Dollars and good sense

When times are difficult, and yet more bad news arrives at the doorstep (or in the mailbox), people get flustered. And flustered many of us are, what with the recent delivery of Notices of Valuation from the Archuleta County Assessor.

We are upset because, though our assessor, Keren Prior, has warned on several occasions that many, if not most, valuations would go up this time around, few people paid attention to her comments. She played straight with us, but most of us didn’t realize we were going to be hit by the hammer until we were on the floor, dazed and bleeding.

Indeed, the numbers in many cases went up, sometimes way up. That is not good news for homeowners, and even less good news for vacant land and commercial owners.

Now, the hooting begins, a great deal of it misguided. Some who complain are reaching new heights in terms of absurdity — blaming Obama, the Town of Pagosa Springs, the county. Others wrongly center the complaint solely on the assessor. County assessors work with formulae and a process mandated by statute. The period of sales and appraisals from which figures are drawn is determined for the assessors. This time around, unfortunately, the values were figured during a period in which the inflation of local real estate values was at a peak. As a result, many homeowners have received increases of 30 percent, or more. Some vacant landowners have seen a huge increase, thanks largely to the artificially inflated value of vacant land created by rampant corporate speculation and sales.

Yelling and goofy theories are not going to drive the valuations down. We’ve said it before, we’ll say it again: There is an appeal process available, and it must be indulged. And, it must be indulged with more than a “Woe is me” approach. There are materials that must be presented to make an appeal viable, at any of the three levels of the process available to the taxpayer. See the front-page article in this paper for details on the process and materials.

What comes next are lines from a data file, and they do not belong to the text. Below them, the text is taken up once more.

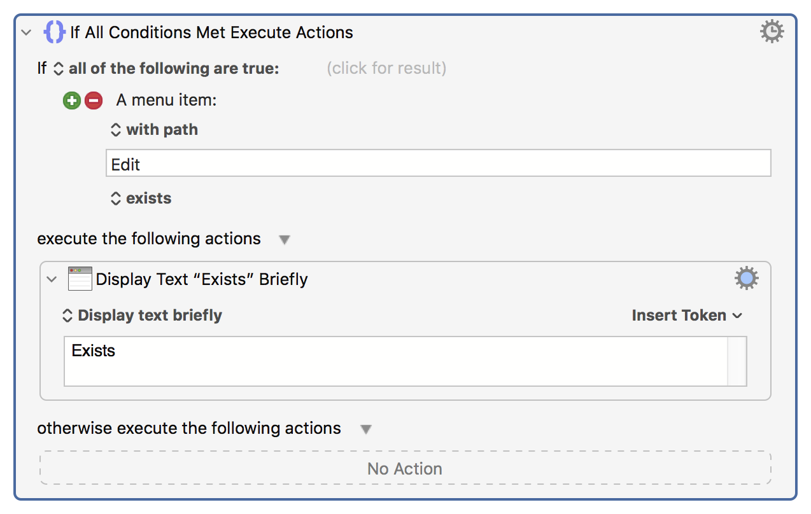
Task: Open the 'all of the following are true' popup
Action: click(167, 68)
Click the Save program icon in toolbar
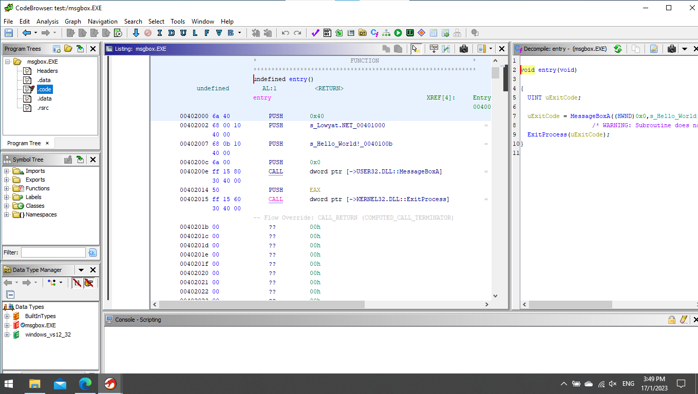 pyautogui.click(x=9, y=33)
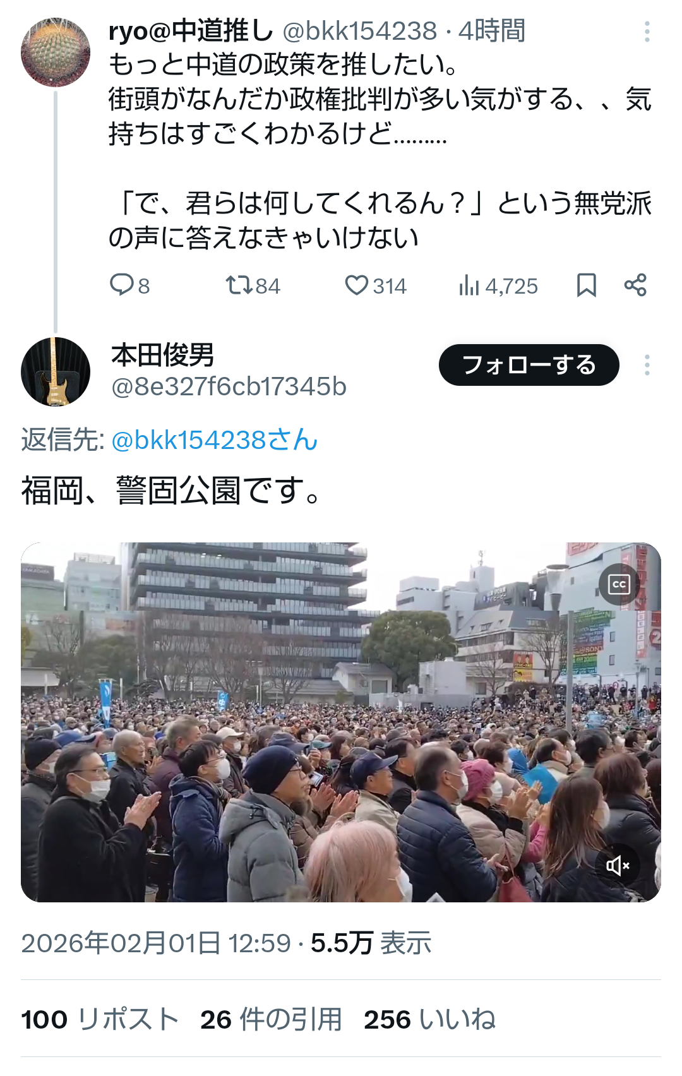
Task: Open more options menu on ryo's tweet
Action: pos(647,32)
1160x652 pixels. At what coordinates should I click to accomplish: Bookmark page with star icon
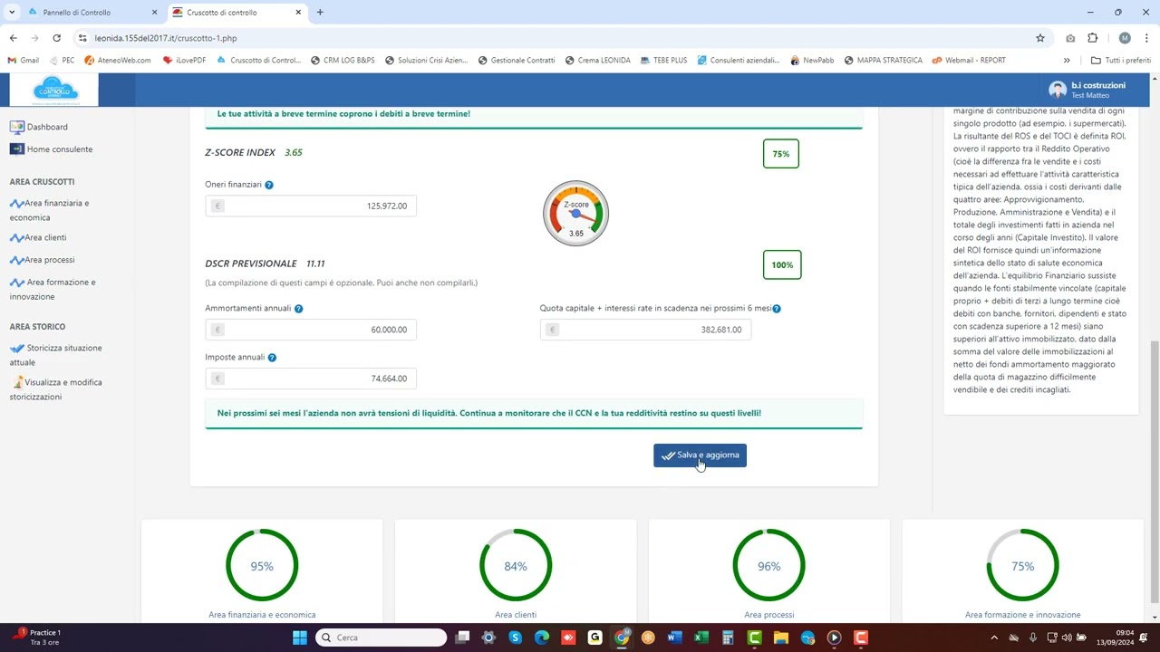tap(1040, 38)
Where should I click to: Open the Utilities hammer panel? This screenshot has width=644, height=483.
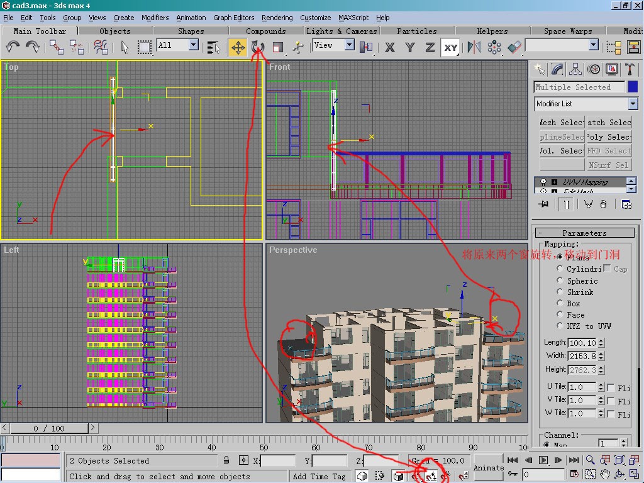pyautogui.click(x=630, y=69)
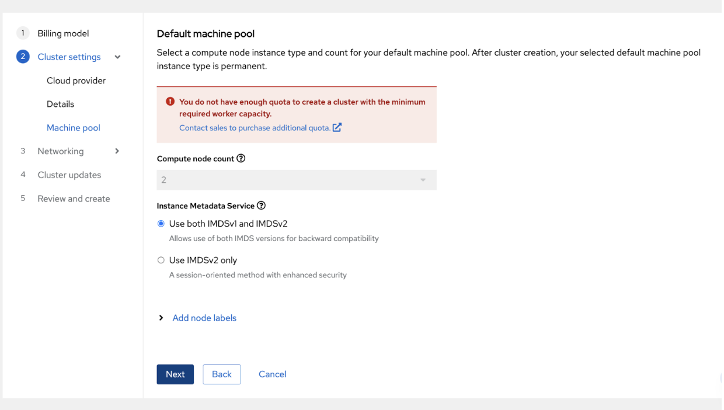Click the external link icon beside quota link
The width and height of the screenshot is (724, 410).
(x=337, y=127)
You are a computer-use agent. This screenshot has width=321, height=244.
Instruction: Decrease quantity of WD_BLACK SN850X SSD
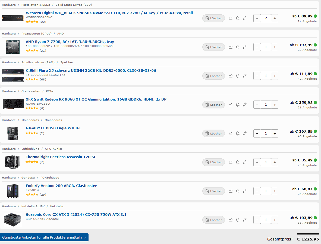click(257, 18)
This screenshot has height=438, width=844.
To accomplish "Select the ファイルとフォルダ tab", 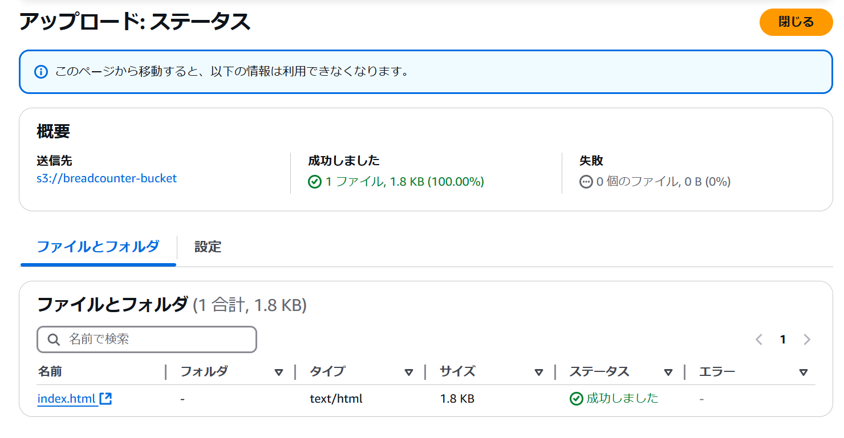I will (98, 247).
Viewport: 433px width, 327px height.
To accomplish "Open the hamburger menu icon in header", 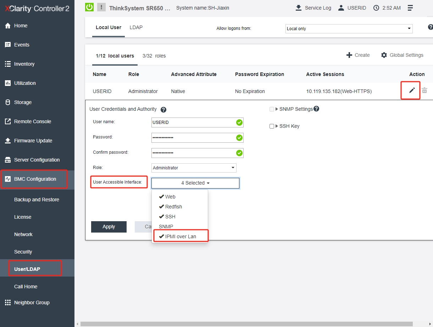I will 410,8.
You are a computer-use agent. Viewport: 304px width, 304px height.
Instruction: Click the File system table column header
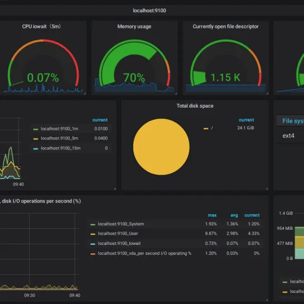pyautogui.click(x=293, y=121)
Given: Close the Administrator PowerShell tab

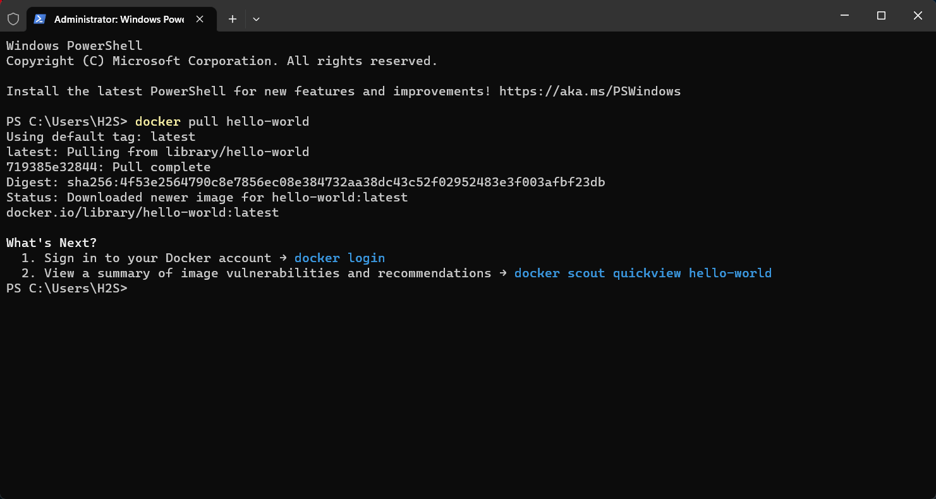Looking at the screenshot, I should tap(200, 19).
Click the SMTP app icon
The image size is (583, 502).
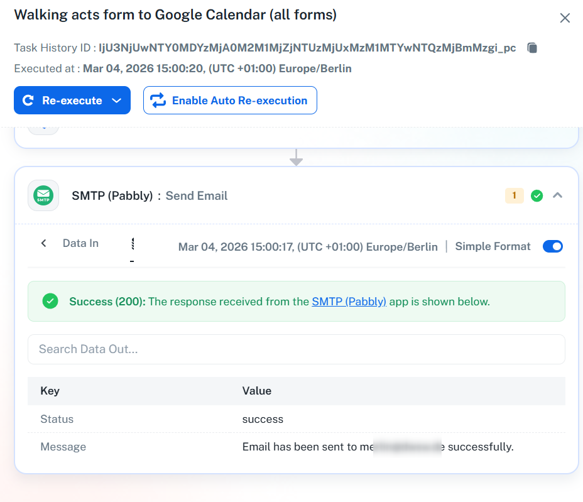(43, 195)

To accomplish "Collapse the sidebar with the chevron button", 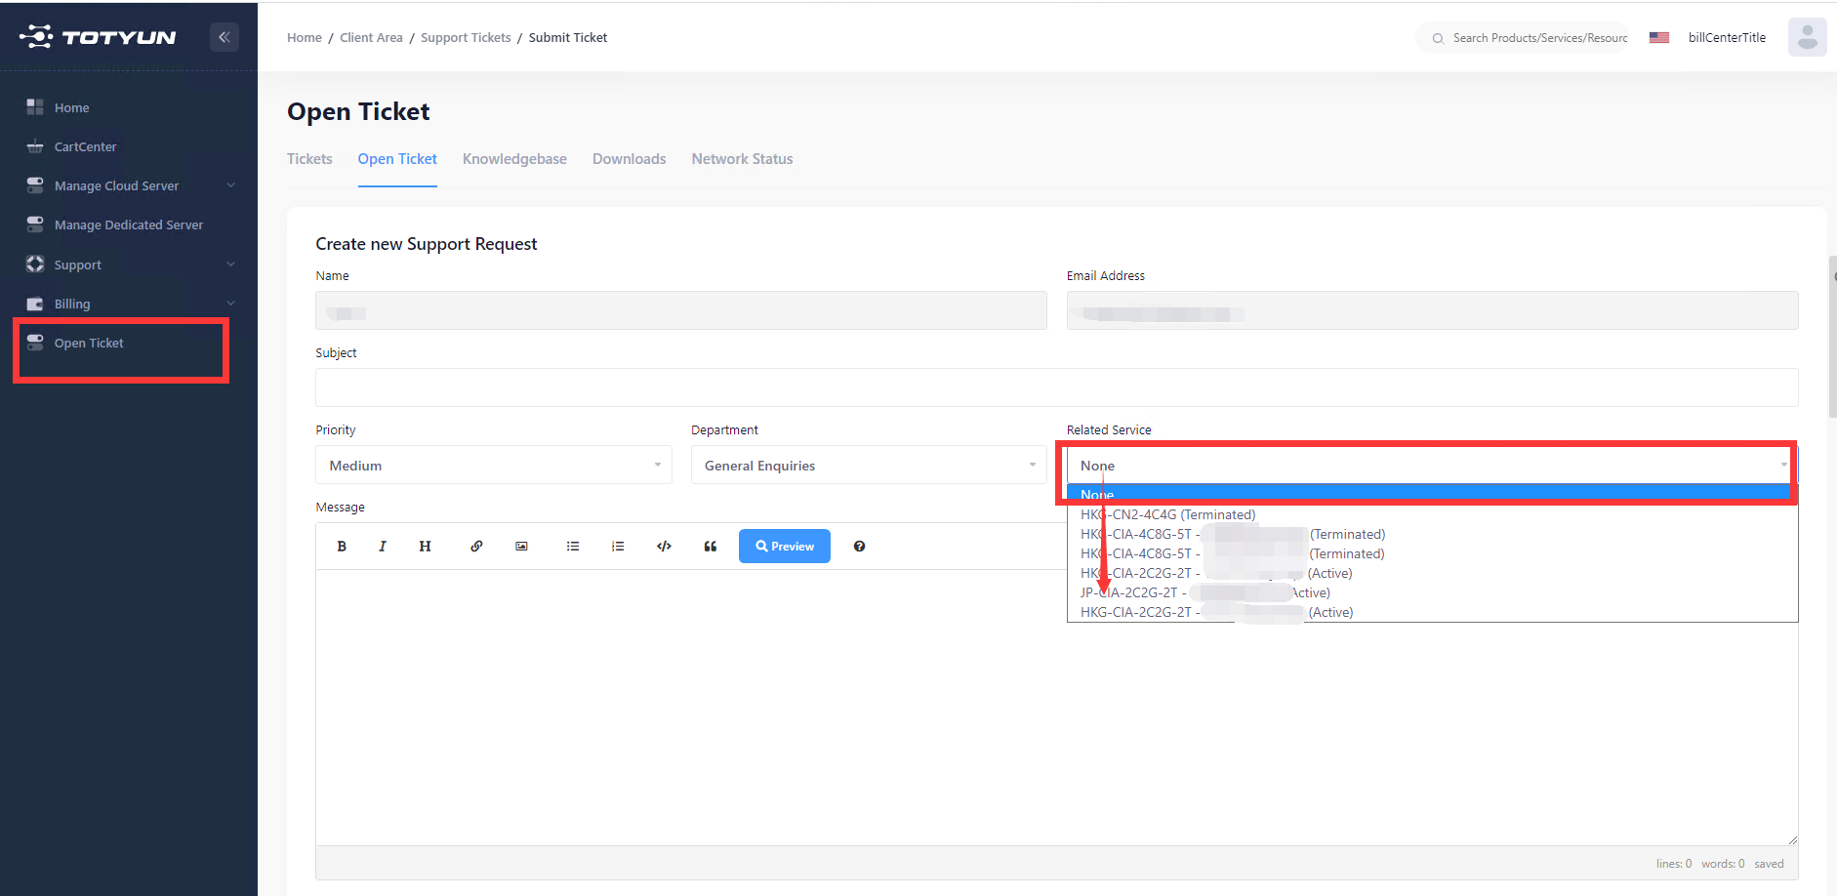I will 225,37.
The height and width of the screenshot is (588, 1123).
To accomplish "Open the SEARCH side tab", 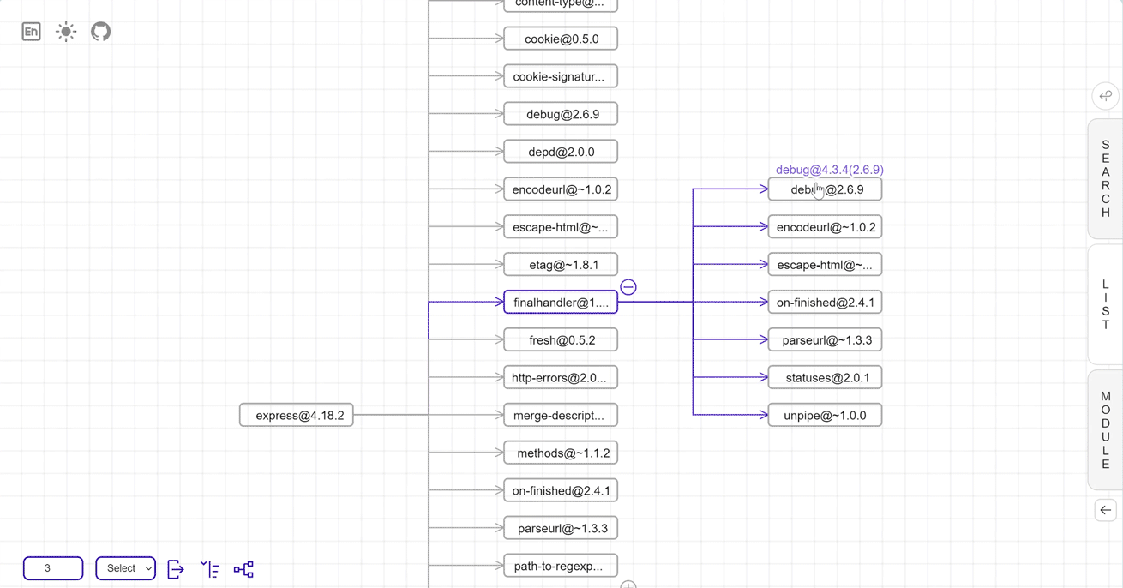I will pos(1105,179).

We can add one more element that will stick in the craw of many local property taxpayers: a senior exemption with regard to property tax has been suspended for 2009. With the stroke of the governor’s pen, legislation suspending that exemption was passed into law. The only exemption remaining to a significant number of local residents is that granted to veterans, and application must be made by July 1, the process beginning at the local Veterans Service Office. See a related article in this SUN for details. If you are a veteran, inquire now and apply, if you can.

The other difficult news we hear relates to unemployment figures, to the probable loss of population in the county and to the continuing difficult, general business picture in Pagosa Country.

It does no good to deny the facts; it is of no value to act like a caffeine-addled cheerleader in the face of a sluggish economy.

But, there is also no call for a doom-spewing Cassandra. We have to come to grips with the need for a strong summer and do all we can, as individuals, businesses, groups, to ensure that trade here flourishes as much as possible, by catering to our visitors and seasonal residents, and by buying local whenever possible. Our visitors are here to enjoy themselves and we should make sure they do. Our attitudes count. As do our attitudes toward local businesses. If the price is reasonable, buy here. The difference of a couple dollars is more than erased by a long motor trip elsewhere. Our friends and neighbors need the trade, so send it their way. Meanwhile, collect the data, jump into the process, and make your tax protest heard … the sensible way.